Les indications de l'IRM du sein doivent être discutées en fonction de la situation clinique dans laquelle on se trouve : détection, caractérisation, bilan d'extension d'un cancer diagnostiqué, suivi d'un cancer traité.
En détection, chez les patientes à risque fort, un certain nombre d'études multicentriques nord-américaines ou européennes ont démontré les performances et l'impact de l'IRM. Celle-ci permet de dépister deux fois plus de cancer du sein que le couple examen clinique-mammographie, et ces cancers sont de bon pronostic en termes de taille tumorale et de statut ganglionnaire. Il y a deux limites potentielles à l'utilisation de l'IRM chez ces patientes. Il n'a pas été démontré que cette attitude diminuait la mortalité par cancer du sein. Les rehaussements isolés sans substratum mammographique ou échographique imposent dans certains cas la pratique de biopsies sous IRM. En pratique, le principal point discuté est le niveau de risque familial à partir duquel le dépistage par IRM est recommandé. Nous recommandons un dépistage pour des risques cumulés au cours de la vie supérieurs à 30-35 %.

### Données fournies

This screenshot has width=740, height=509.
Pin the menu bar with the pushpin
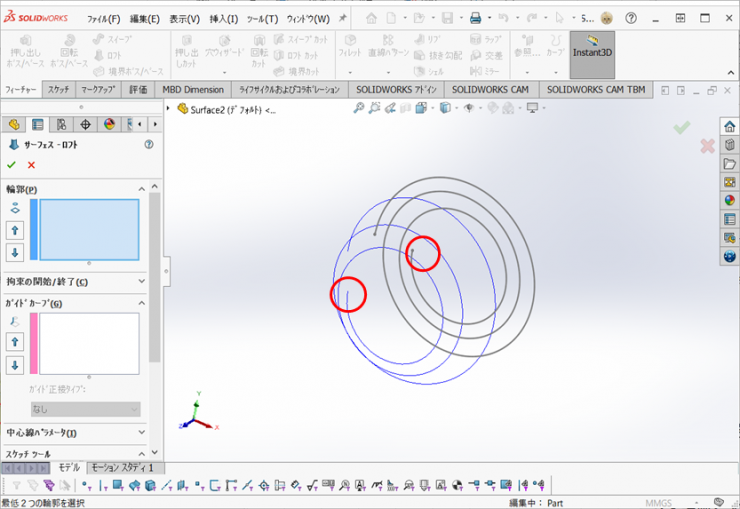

### Travail à faire
• 1. Répondez aux questions suivantes à partir du texte sur l'IRM du sein.
(a) Quelles situations cliniques le texte énumère-t-il pour discuter les indications de l'IRM du sein ?
(b) Combien de cancers du sein l'IRM permet-elle de dépister par rapport au couple examen clinique-mammographie ?
(c) À partir de quel risque cumulé au cours de la vie le dépistage est-il recommandé ?
• 2. Reproduisez à l'identique le passage du texte sur l'IRM du sein qui va de « Les indications de » à « d'un cancer traité. ».

### Corrigé
• 1.
(a) La détection, la caractérisation, le bilan d'extension d'un cancer diagnostiqué et le suivi d'un cancer traité.
(b) Deux fois plus.
(c) À partir de risques cumulés au cours de la vie supérieurs à 30-35 %.

• 2.
Les indications de l'IRM du sein doivent être discutées en fonction de la situation clinique dans laquelle on se trouve : détection, caractérisation, bilan d'extension d'un cancer diagnostiqué, suivi d'un cancer traité.